Pour Alger, l'attentat de vendredi contre les Coptes n'était qu'un « prétexte » pour mener un raid, Abdel Fattah al-Sissi ayant « prévu » bien avant cela de frapper la Libye
Un avion de combat égyptien de retour après des frappes en Libye en février 2016 (AFP/Ministère égyptien de la Défense)

ALGER – « Les attaques sur la Libye ne régleront pas les problèmes sécuritaires que connaît l’Égypte » : dans une lettre dont Middle East Eye a eu connaissance, la présidence, au nom du président Abdelaziz Bouteflika a demandé à Abdel Fattah al-Sissi d’arrêter de frapper la Libye.

Vendredi, les forces égyptiennes ont frappé un camp d’entraînement d'islamistes armés en réponse à une attaque contre un bus transportant des coptes, revendiquée par le groupe État islamique (EI) qui a fait au moins 29 morts. « L’Égypte n’hésitera pas à frapper les camps d’entraînement terroristes partout, sur son sol comme à l’étranger », a déclaré le président Abdel Fattah al-Sissi. 

« Dans la même journée, à une heure tardive, le Gouvernement d’union nationale [GNA], via son Premier ministre Fayez al-Sarraj, a téléphoné à Ahmed Ouyahia [directeur de cabinet de la présidence algérienne] » pour demander à Alger d’intervenir, confie une source sécuritaire à MEE.

Ce n’est pas la première fois que Fayez al-Sarraj, soutenu par la communauté internationale mais peu par les Libyens et les pays de la région, utilise le « canal d’Alger ». En octobre dernier, il avait également demandé à Alger d’interférer pour « bloquer la vente d’armes à Khalifa Haftar [le maréchal autoproclamé, à la tête d’un gouvernement rival dans l’Est] ». 
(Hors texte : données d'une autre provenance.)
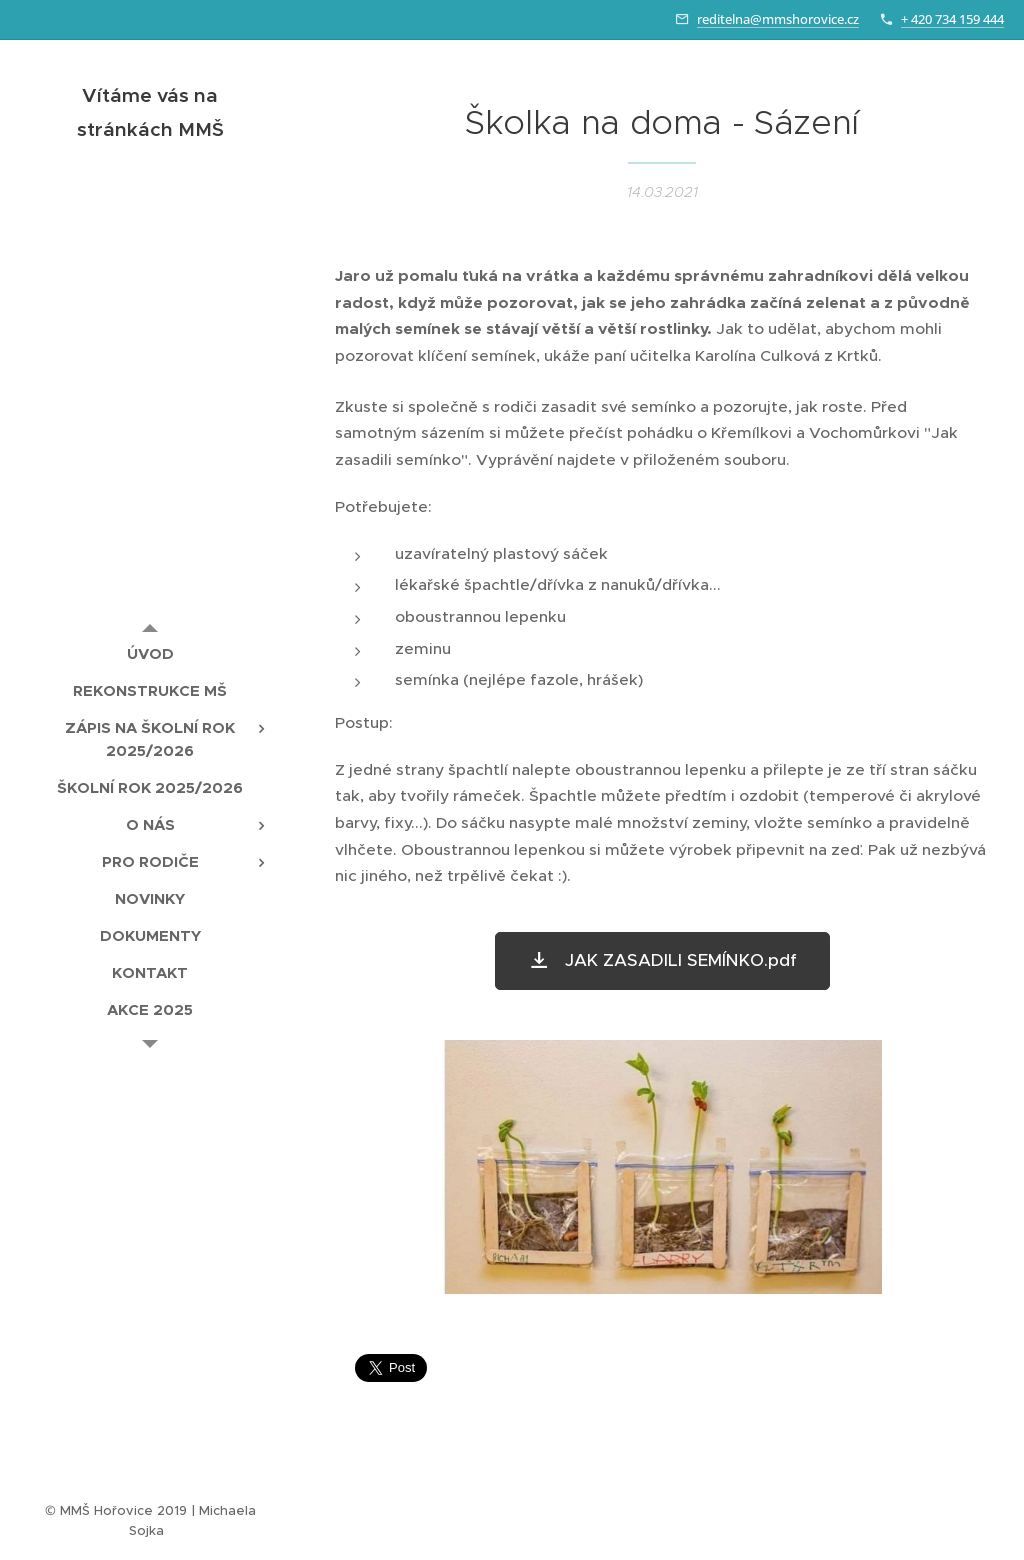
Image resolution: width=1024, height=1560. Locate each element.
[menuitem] (150, 653)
Alger, qui estime que les islamistes libyens doivent être intégrés au jeu politique une fois les armés déposées, via un dispositif de réconciliation nationale, n'est pourtant pas sur la même longueur d'ondes que Le Caire, qui rejette toute discussion avec eux.
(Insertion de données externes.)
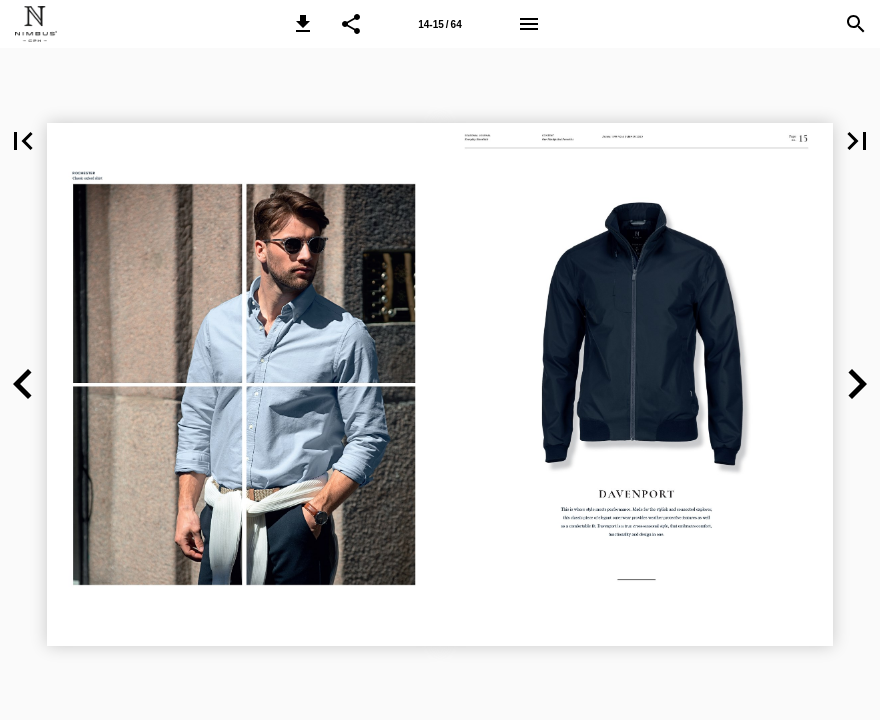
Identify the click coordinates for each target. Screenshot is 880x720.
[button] (303, 24)
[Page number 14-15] (440, 24)
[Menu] (529, 24)
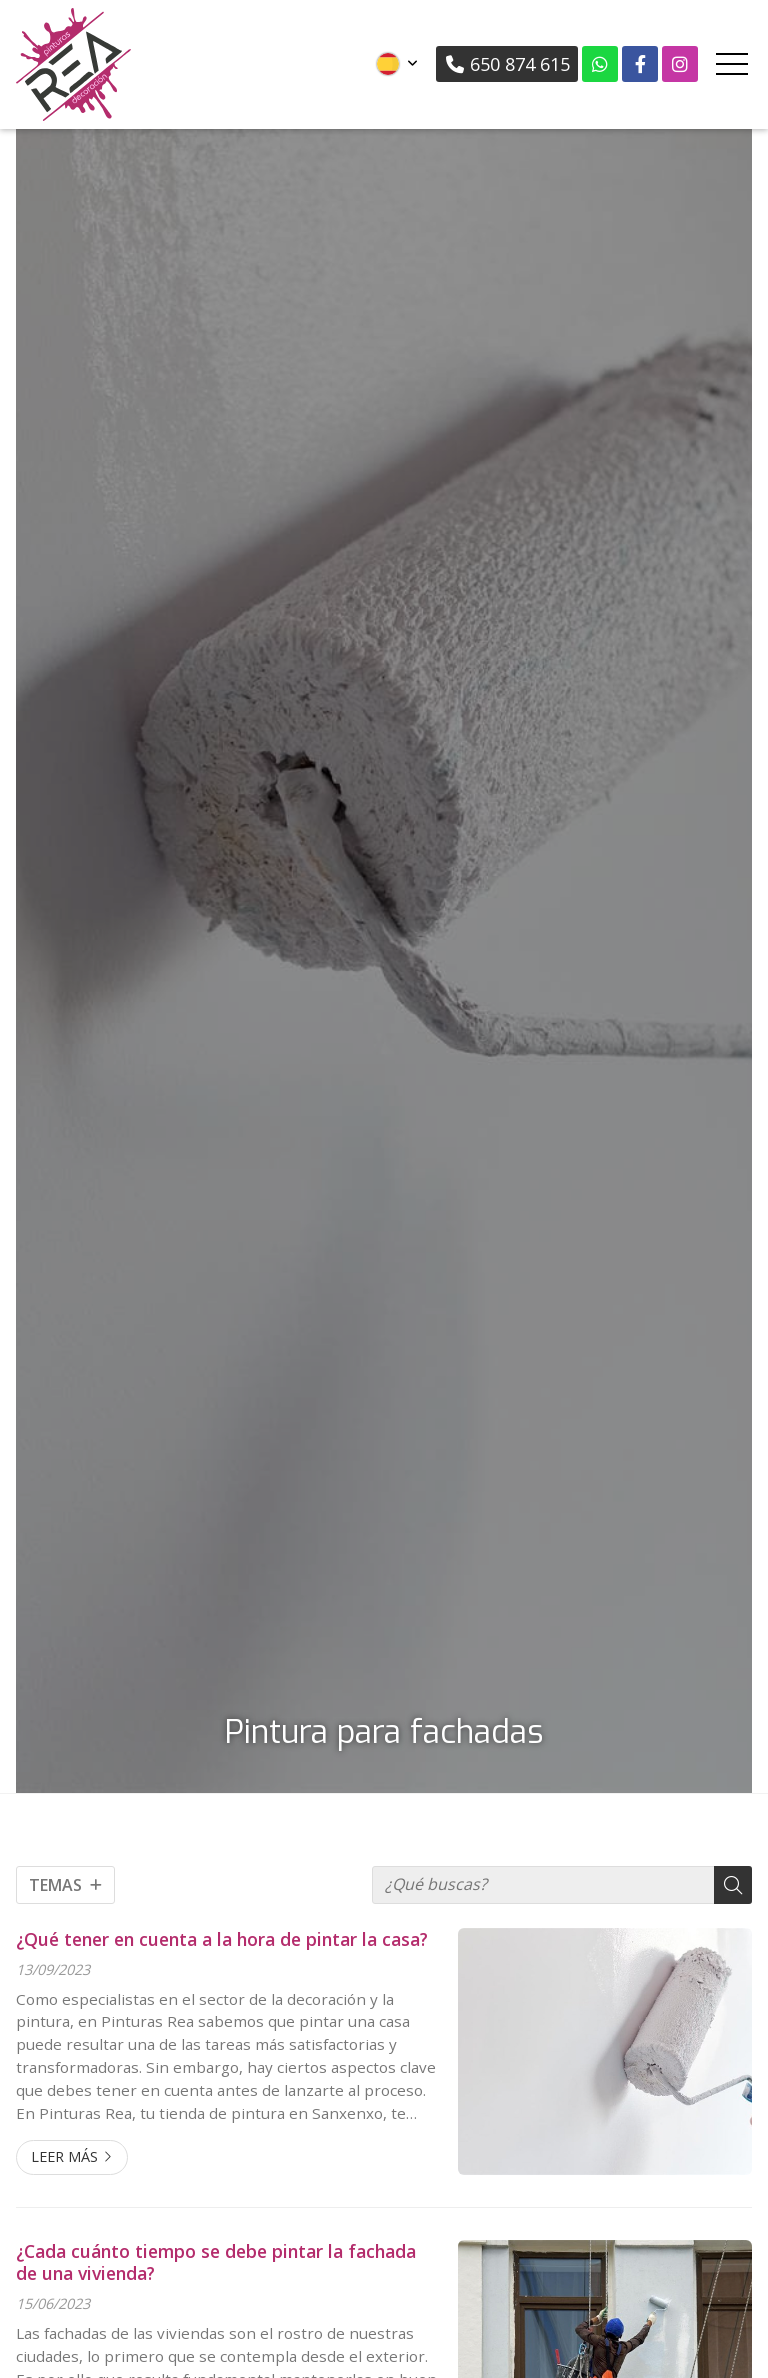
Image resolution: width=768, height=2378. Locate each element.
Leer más (64, 2156)
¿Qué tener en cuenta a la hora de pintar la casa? (222, 1939)
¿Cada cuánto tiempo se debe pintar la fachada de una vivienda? (216, 2262)
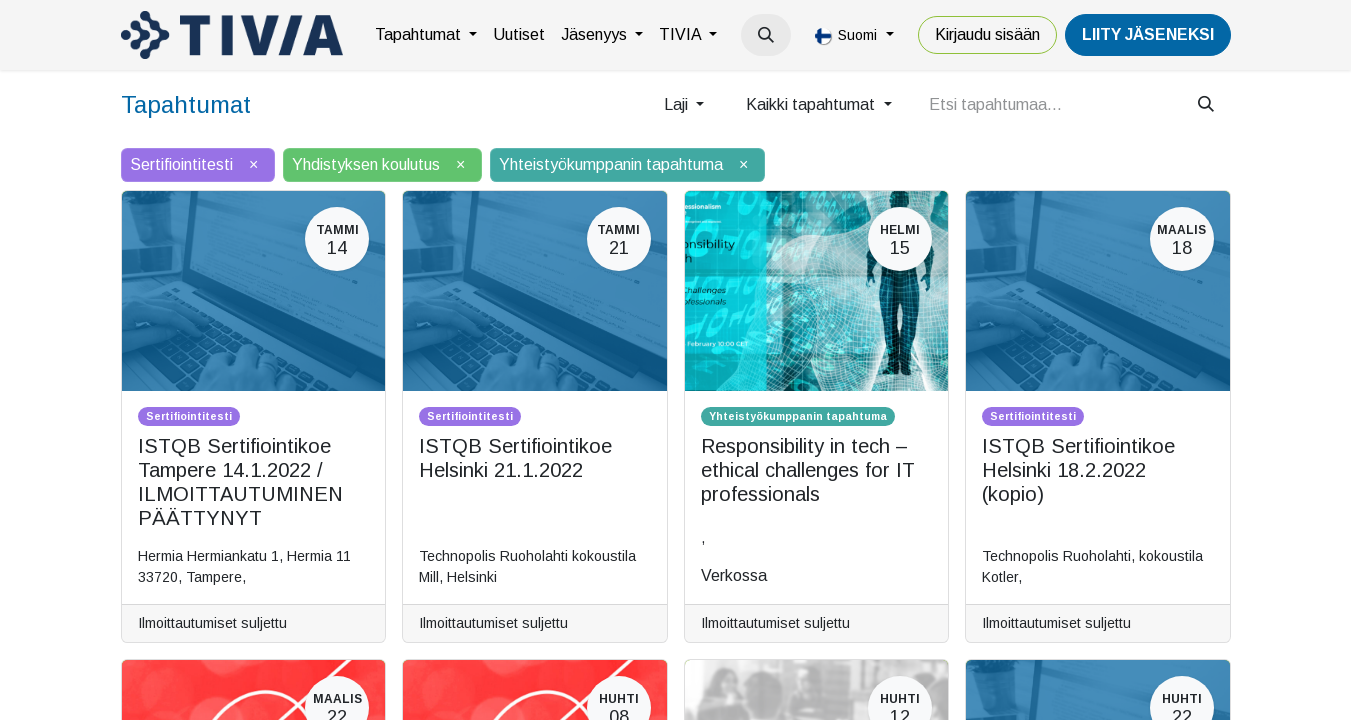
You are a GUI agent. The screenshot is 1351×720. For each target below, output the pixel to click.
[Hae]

Les deux capitales continuent toutefois à discuter : selon une source diplomatique, des représentants des Affaires étrangères des deux pays « doivent très prochainement se rencontrer pour aborder des questions militaires et humanitaires ».

À LIRE : Les groupes islamistes en Libye dans le collimateur de Washington

Selon un cadre des services de renseignements algériens contacté par MEE, l’Algérie se préparait depuis quelques semaines à une détérioration de la situation en Libye. « Nous pensons même que même s’il n’y avait pas eu cette attaque contre les coptes, l’Égypte se préparait à frapper. L'attentat de vendredi n'était qu'un prétexte », souligne-t-il en évoquant la récente visite (en mai) du chef d’état-major des forces égyptiennes, Mahmoud Hijazi, dans l’Est libyen où il s’est entretenu avec Khalifa Haftar.

Toujours selon cette source, le chef d’état-major de l’armée algérienne, Ahmed Gaïd-Salah, a tenu une réunion importante avec les forces spéciales à Biskra (sud-est) où il aurait exprimé ses craintes d’une « guerre » en Libye. « Il s’est aussi rendu à la frontière avec la Libye à deux reprises en quelques semaines pour des manœuvres militaires », poursuit notre source.

La dernière manœuvre remonte au 22 mai. Le ministère de la Défense a rapporté la visite du vice-ministre de la Défense (l’autre titre d’Ahmed Gaïd Salah) dans la quatrième région militaire, dans le secteur d’In Amenas, où les unités de la 41e brigade blindée a pris part à des exercices, appuyées par des unités terrestres et aériennes.

Manœuvres de l’armée algérienne à la frontière avec la Libye le 22 mai 2017 (ministère de la Défense algérien)

« Enfin, le directeur de l’aviation civile américaine a donné des instructions aux sociétés américaines de transport aérien de ne pas passer à proximité des côtes libyennes, sur la base de renseignements selon lesquels les forces navales russes étaient en train de faire des exercices. Tout laissait penser que la situation allait s’envenimer », poursuit l’officier. « Et cela s’est vérifié puisque les milices de Tripoli, pour qui cette frappe ne peut être que le résultat d’une complicité entre Sissi et le GNA, ont aussi déclenché des combats dans la capitale. »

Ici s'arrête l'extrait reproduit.